[Collected data entries]
□ □ □ □
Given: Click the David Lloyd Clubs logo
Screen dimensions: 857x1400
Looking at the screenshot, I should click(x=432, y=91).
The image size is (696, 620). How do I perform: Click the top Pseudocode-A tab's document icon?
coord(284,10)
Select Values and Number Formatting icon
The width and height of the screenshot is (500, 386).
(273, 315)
□ □ □ □
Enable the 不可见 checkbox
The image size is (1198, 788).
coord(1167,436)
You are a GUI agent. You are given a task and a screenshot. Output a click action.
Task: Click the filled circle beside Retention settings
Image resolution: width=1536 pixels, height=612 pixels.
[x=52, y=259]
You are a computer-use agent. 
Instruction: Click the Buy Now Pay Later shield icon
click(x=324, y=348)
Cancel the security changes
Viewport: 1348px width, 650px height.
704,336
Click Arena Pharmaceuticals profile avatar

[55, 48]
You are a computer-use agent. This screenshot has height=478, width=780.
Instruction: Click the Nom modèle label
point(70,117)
□ □ □ □
The answer is the lines above between the line holding "The image size is (1198, 788)." and the line holding "You are a computer-use agent. This", inclusive, each written out exactly, and no others.

The image size is (1198, 788).
coord(1167,436)
You are a GUI agent. You are given a task and a screenshot. Output a click action.
Task: Click the filled circle beside Retention settings
Image resolution: width=1536 pixels, height=612 pixels.
[x=52, y=259]
You are a computer-use agent. 
Instruction: Click the Buy Now Pay Later shield icon
click(x=324, y=348)
Cancel the security changes
Viewport: 1348px width, 650px height.
704,336
Click Arena Pharmaceuticals profile avatar

[55, 48]
You are a computer-use agent. This screenshot has height=478, width=780.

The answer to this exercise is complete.